» **Vorgegebenes Ziel a**:
Schreibe aus dem Text zur Infrastrukturplanung die Stelle zwischen „Infrastrukturplanung – Die“ und „viel Zeit lassen.“ einschließlich ab.

» **Bereitgestellter Text**:
Infrastrukturplanung – Die Öffentlichkeit muss früher einbezogen werden
Auch mehr als drei Jahrzehnte nach dem Fall der Mauer ist die deutsche Einheit noch unvollendet – jedenfalls in der Verkehrsinfrastruktur. Von den 17 Vorhaben der 1992 vorgestellten Projektliste „Verkehrsprojekte Deutsche Einheit“ sind nicht alle fertig. So wird am Lückenschluss der A 44 zwischen Kassel und Eisenach noch immer geplant und gebaut. Man sieht: Wer an Deutschlands Infrastruktur arbeitet, sollte in Generationen denken. Und das gibt Anlass zur Sorge. Denn wenn wir die Klimaerwärmung in den Griff bekommen wollen, dürfen wir uns mit dem Umbau unserer Energieversorgung und unseres Mobilitätssystems nicht mehr viel Zeit lassen.
Dabei kennen wir das Problem nicht erst seit heute: Das Thema „Planungsbeschleunigung“ wird seit den 90er Jahren intensiv diskutiert. Kommissionen haben getagt und Vorschläge formuliert, der Bundestag verabschiedete mehrere Gesetze mit diesem Ziel, vier davon allein unter der vorigen Bundesregierung. Doch trotz aller Anläufe sind wir einer Lösung offensichtlich nicht wirklich nähergekommen. Warum nicht?
Häufig wird der Grund in unserem Planungsrecht mit seinen mehrstufigen Verfahren, umfangreichen Prüfungen und seiner ausgiebigen Beteiligung der Öffentlichkeit gesehen. Richtig daran ist, dass im Planfeststellungsverfahren nicht nochmals untersucht werden muss, was schon im vorgelagerten Raumordnungsverfahren bearbeitet wurde. Oder andersherum: Auf ein Raumordnungsverfahren kann komplett verzichtet werden, wenn sichergestellt ist, dass die Trassenentscheidung ausführlich im Planfeststellungsverfahren hergeleitet wird.

» **Bereitgestellte Angaben**:
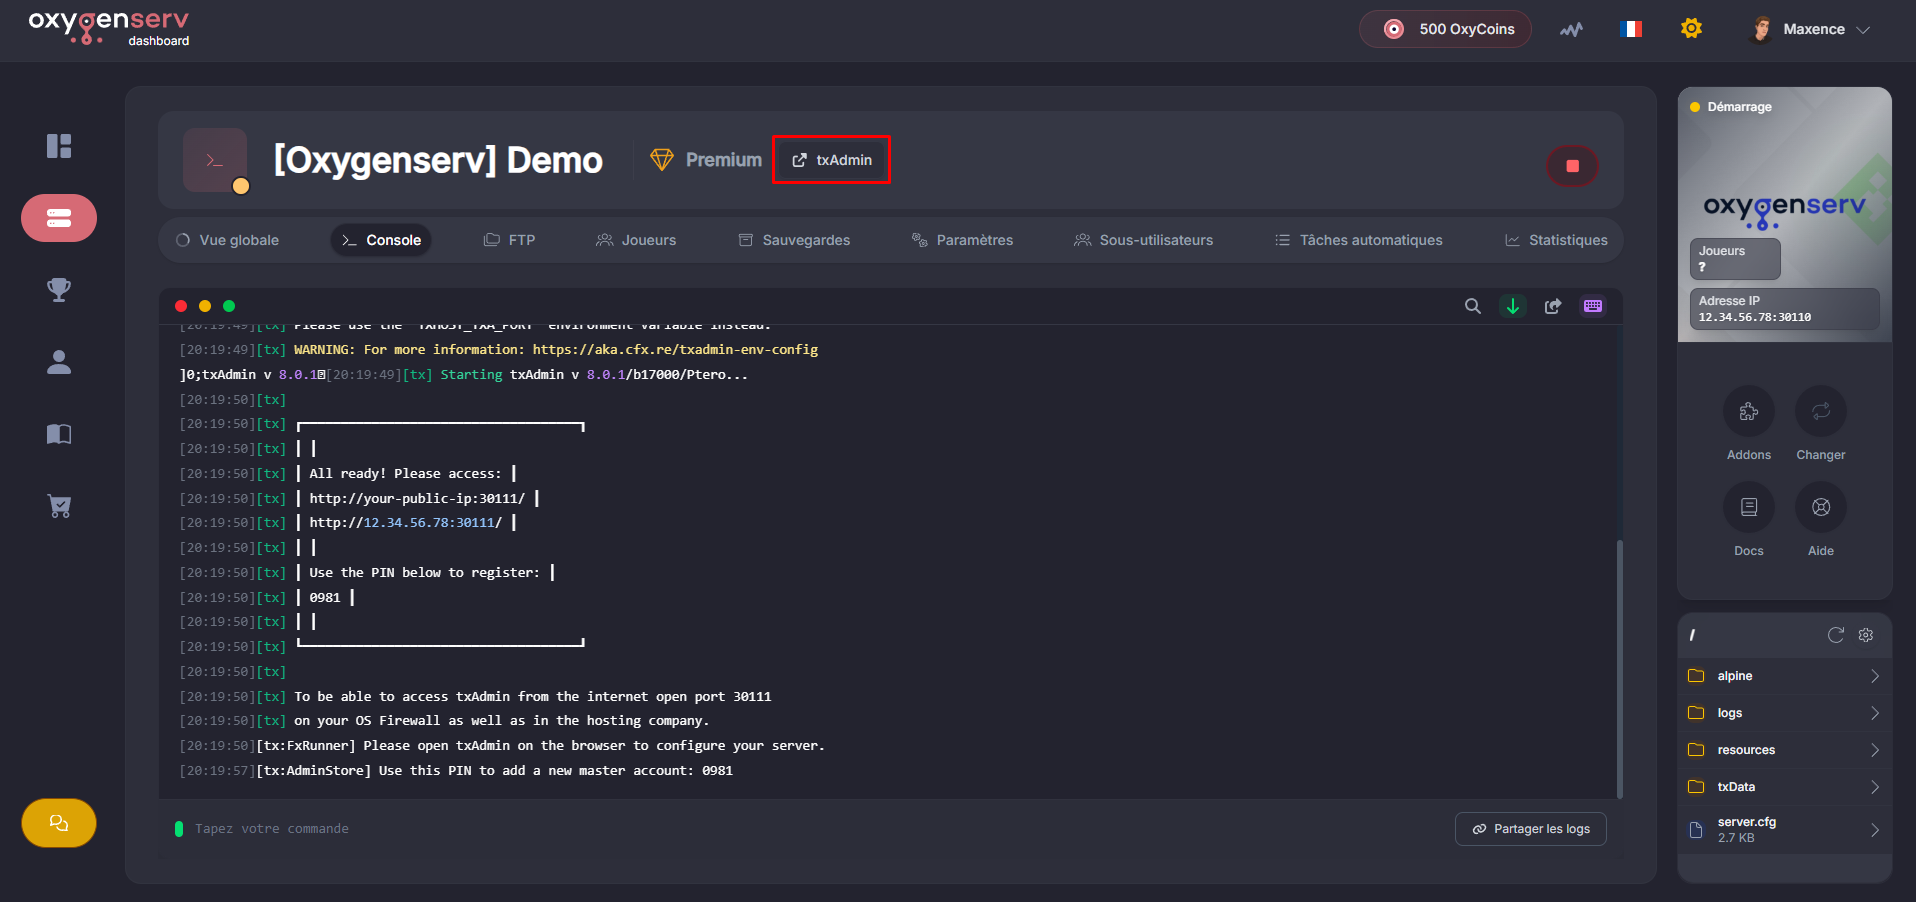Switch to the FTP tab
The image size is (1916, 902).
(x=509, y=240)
==
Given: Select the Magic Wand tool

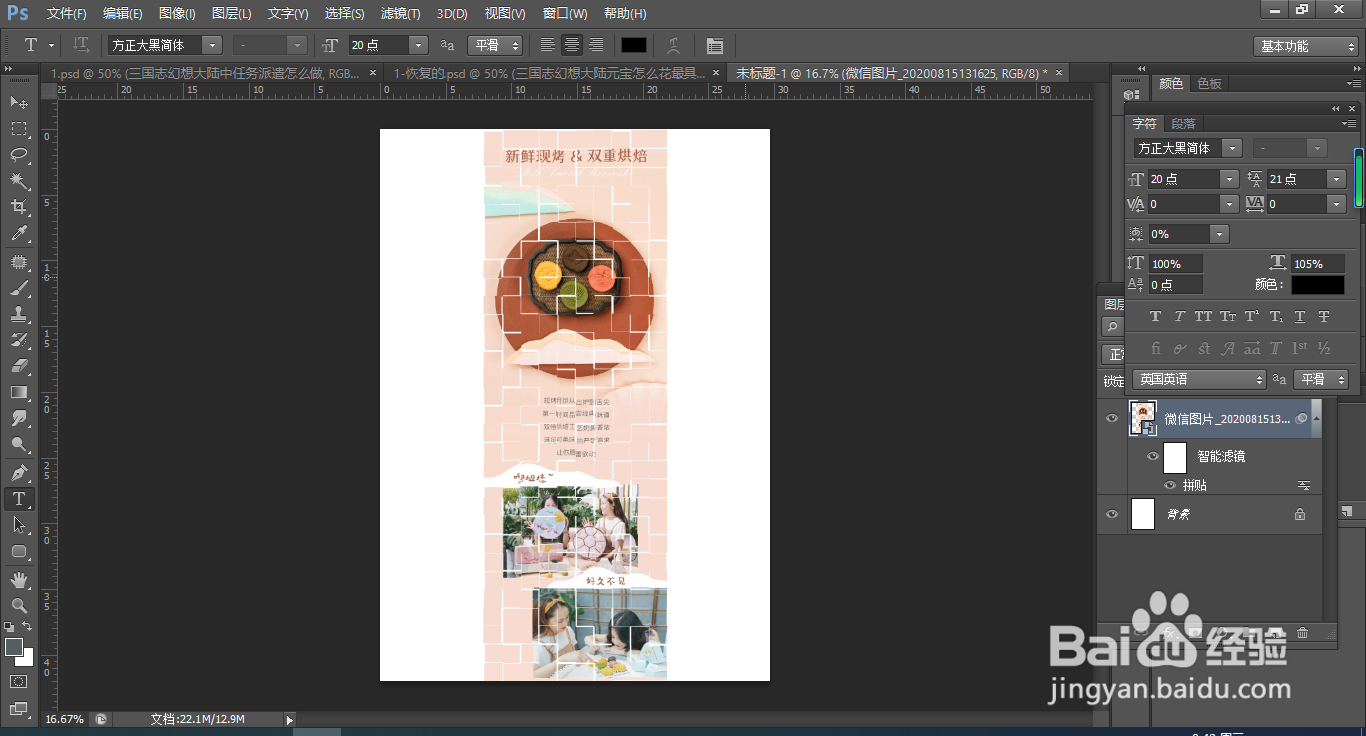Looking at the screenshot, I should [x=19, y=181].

» **Vorgegebenes Ziel b**:
Gib aus den Datenzeilen wortgetreu alles zwischen der Zeile mit „Switch to the FTP tab“ und der Zeile mit „(x=509, y=240)“ einschließlich wieder. Lass dabei die Bilder weg.

» **Ergebnis der Übung a**:
Infrastrukturplanung – Die Öffentlichkeit muss früher einbezogen werden
Auch mehr als drei Jahrzehnte nach dem Fall der Mauer ist die deutsche Einheit noch unvollendet – jedenfalls in der Verkehrsinfrastruktur. Von den 17 Vorhaben der 1992 vorgestellten Projektliste „Verkehrsprojekte Deutsche Einheit“ sind nicht alle fertig. So wird am Lückenschluss der A 44 zwischen Kassel und Eisenach noch immer geplant und gebaut. Man sieht: Wer an Deutschlands Infrastruktur arbeitet, sollte in Generationen denken. Und das gibt Anlass zur Sorge. Denn wenn wir die Klimaerwärmung in den Griff bekommen wollen, dürfen wir uns mit dem Umbau unserer Energieversorgung und unseres Mobilitätssystems nicht mehr viel Zeit lassen.

» **Ergebnis der Übung b**:
Switch to the FTP tab
The image size is (1916, 902).
(x=509, y=240)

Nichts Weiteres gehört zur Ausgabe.